11-12: A book of poetry, its verses speaking of a love for a world that no longer exists.
13-14: A “seed vault” containing now-extinct and likely toxic plant varieties.
15-16: A fully charged, but password-protected, personal data slate.
17-18: A map of the old world’s super-highways, now overgrown and impassable.
Adventure Hooks
The Silent Oracle: The players discover a still-powered, automated weather monitoring station from the Before Times. It’s broadcasting a repeating, cryptic warning on its fading screen—a series of atmospheric pressure charts and wind-speed indicators they can’t understand. Can they find someone (perhaps an old archivist like Kaelen) who can interpret the old-world data and warn a nearby settlement of the massive, toxic “pollen-storm” it’s predicting?

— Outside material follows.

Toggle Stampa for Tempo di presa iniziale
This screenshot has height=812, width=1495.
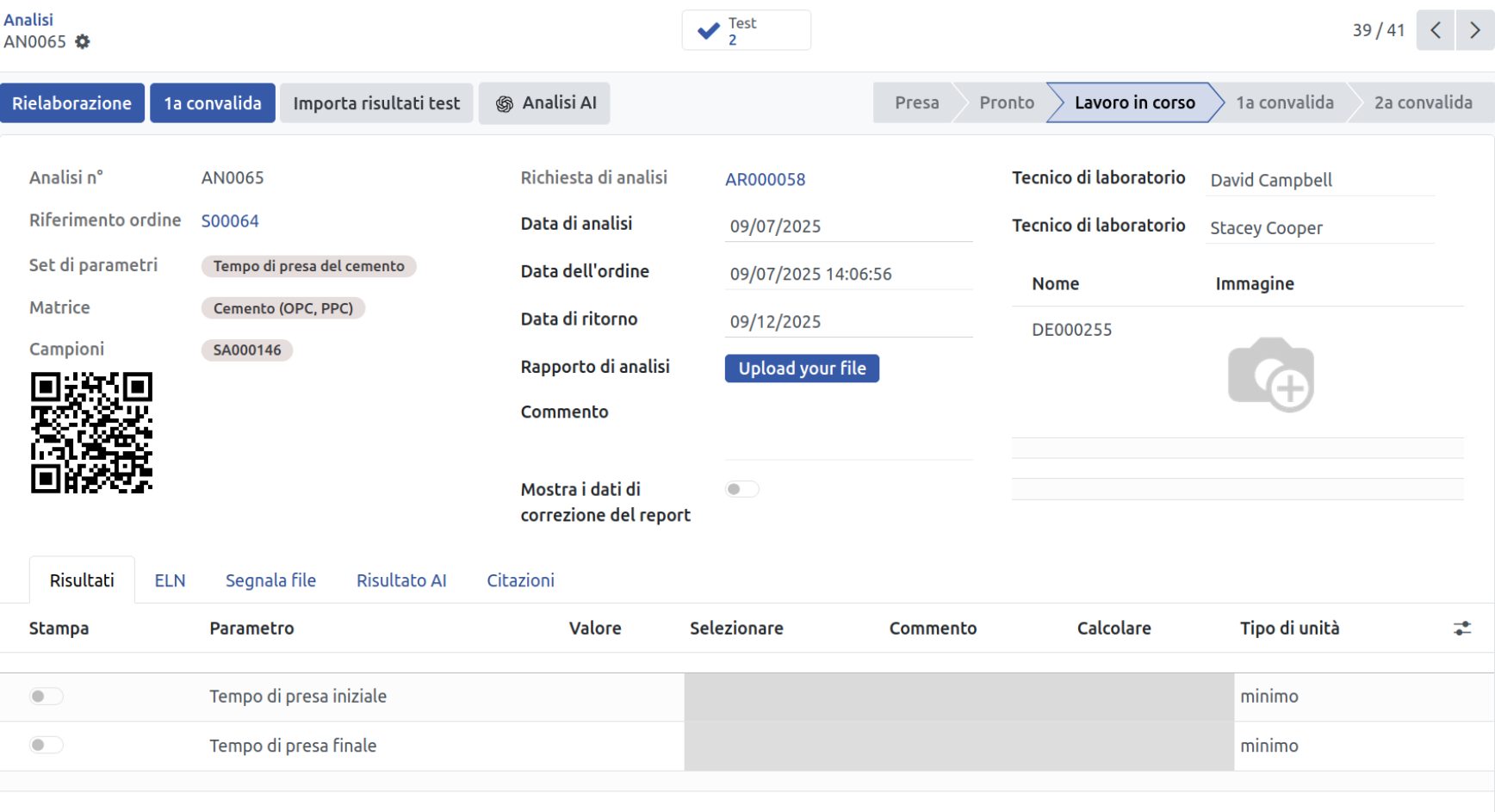[x=46, y=697]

The Seed of the Past: An elderly woman in the community is dying. As a final request, she gives the players a hand-drawn map to a hidden pre-Withering bunker she claims contains a lifetime’s supply of preserved food. The bunker is real and sealed against the Bloom. But it doesn’t contain food. It’s a corporate seed vault, filled with thousands of samples of now-extinct, non-native, and potentially invasive pre-Withering plants. Do they destroy the genetic “contaminants,” or could this knowledge be a prize worth killing for?
Conclusion: Life Finds a Way
The age of humanity is over. The age of the Bloom has begun. We are no longer the shapers of our environment, but another species shaped by it, struggling for survival in a world that is more alive than ever before.
But who are the people who call this beautiful, deadly world home? In our next post, we will meet the factions and cultures of the Veridian Bloom.
I’m digging this setting (no pun intended). I’ve always thought it would be amazing to see the natural beauty, and true for us humans also horror, of the millennia our planet has existed before us where nature ruled unchallenged.